Johnson was a serial offender: he repeated 10 times that more people were in work than they had been before the pandemic, even after being reprimanded by the Commons’ Liaison Committee: in fact, there were more than half a million fewer. He said Starmer had voted 48 times to overturn Brexit: not true. He said the warm home discount was worth £140 a week: it’s only £140 for the winter, so why not correct it? Some Labour MPs also tell untruths they don’t correct, mostly the same one, repeated often, that the cost of living will rise by £2,620 per family this year, which Full Fact calls an unreliable assumption: it will rise, but by less. Michael Gove was the first to claim wildly that new post-Brexit trade deals were worth £800bn: untrue, as almost all are existing deals.
Most damaging are Tory MPs’ potentially lethal claims about the risks of Covid vaccines, from Danny Kruger, Andrew Bridgen and Sir Christopher Chope. Full Fact lists 70 occasions in the last year when MPs have failed to correct their blatant untruths. Only seven made corrections in the Commons.
Full Fact checks many other sources of untruth, including government press offices and charities. Journalists such as the great Tim Harford, of the BBC’s More or Less, pick up questionable figures: he called out “the spectacular bullshit” of Jeremy Hunt’s (uncorrected) claim of 11,000 excess NHS deaths at weekends. Peter Oborne’s excellent website keeps a running tally of MP untruths not just in the House, but in media appearances such as Lucy Frazer on Question Time parroting Johnson’s frequent lie that “we have 40 new hospitals”: they are a phantom. The BBC and Channel 4 have good analyses of dubious politicians’ claims in their reports.
Who should police political truth?

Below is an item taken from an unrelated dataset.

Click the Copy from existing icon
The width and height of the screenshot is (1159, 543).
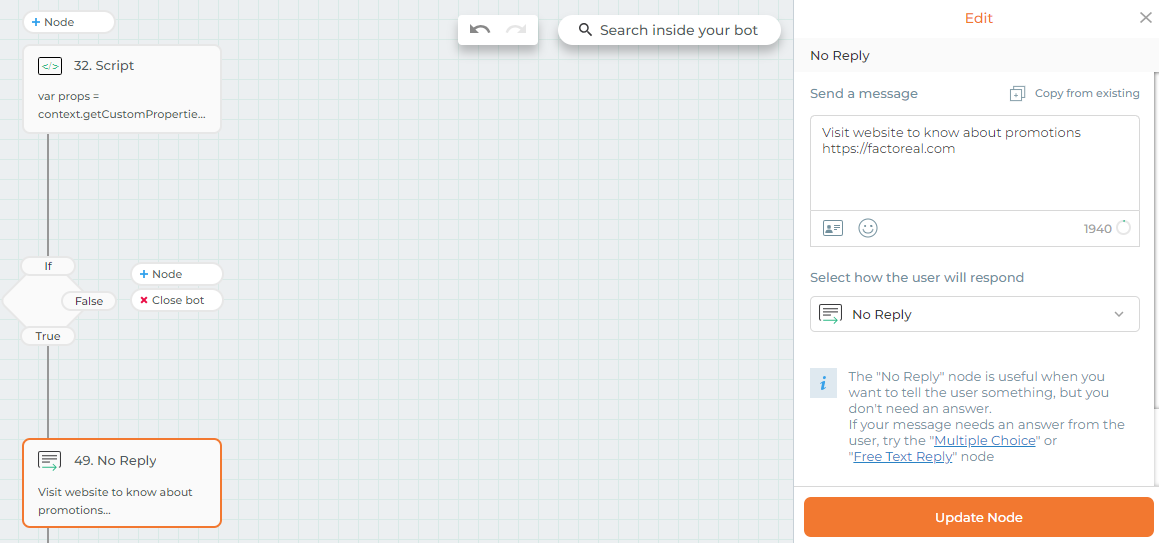pyautogui.click(x=1018, y=94)
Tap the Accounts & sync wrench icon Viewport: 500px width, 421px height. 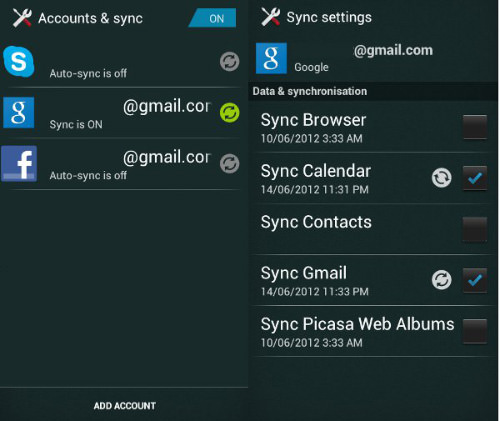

Chris Bryant, recused from chairing the privileges committee for the Johnson case, suggests the Office for National Statistics should demand a legally enforced correction from any MP using mendacious figures. Liz Saville-Roberts’ elected representatives (prohibition of deception) 10-minute rule bill would have legally forced elected officials to tell the truth. But applying the law makes hay for lawyers: Johnson’s privileges defence is costing taxpayers up to £220,000.

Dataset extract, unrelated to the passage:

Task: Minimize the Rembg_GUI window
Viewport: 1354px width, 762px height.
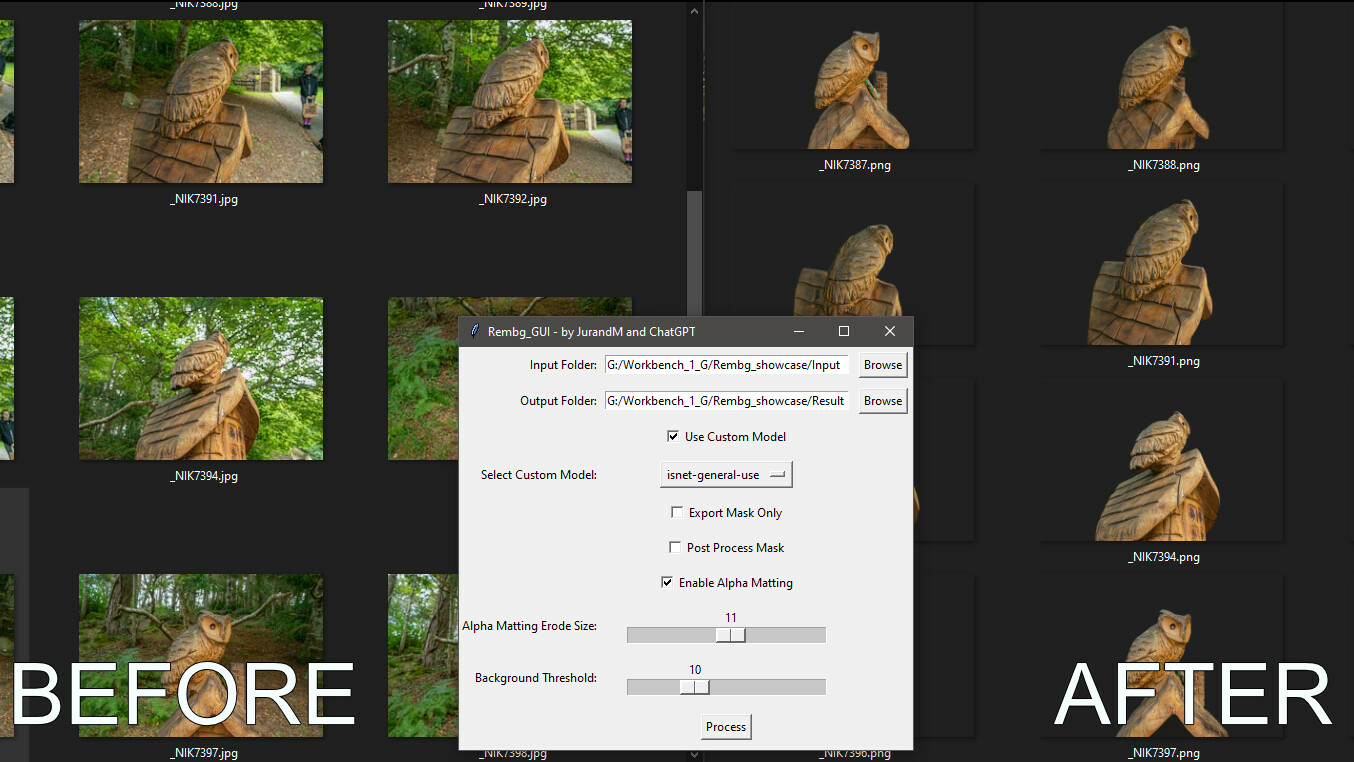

Beyond obvious statistical lies, the veracity borderline is muddy territory between routine political hyperbole and downright untruth. There are half-truths such as Suella Braverman’s claim that Labour voted against funding more police officers three years in a row: yes, but only because the sum put forward by the government amounted to underfunding. Yet no one wants to tongue-tie the ordinary rough and tumble of political exuberance.

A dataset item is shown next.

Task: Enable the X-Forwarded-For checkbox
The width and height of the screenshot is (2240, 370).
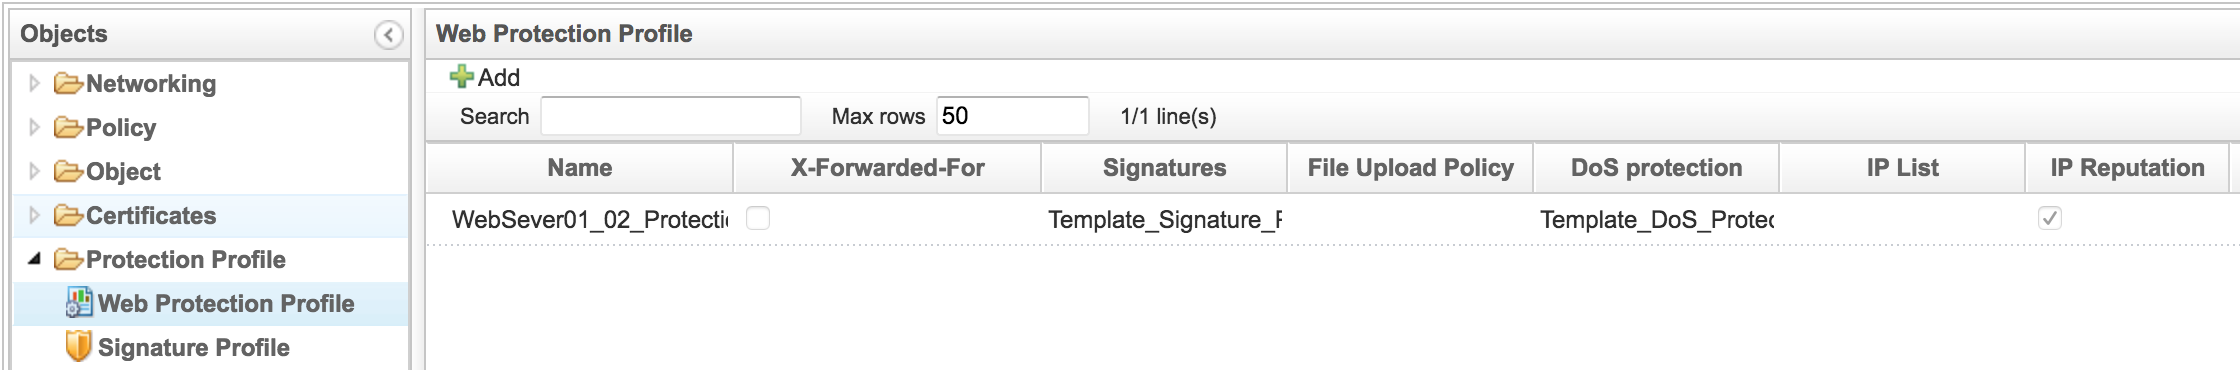Action: 758,218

More parliamentary turpitude is on its way with Johnson’s honours list feared to be full of rogues, chums and donors. But his worst legacy may be MPs’ realisation that nothing usually happens when they utter untruths. With public trust at a low ebb, a future Labour-dominated Commons could tighten its rules. Above all, it could create a culture change to shame those who refuse to apologise for what Winston Churchill was first to call “terminological inexactitudes”.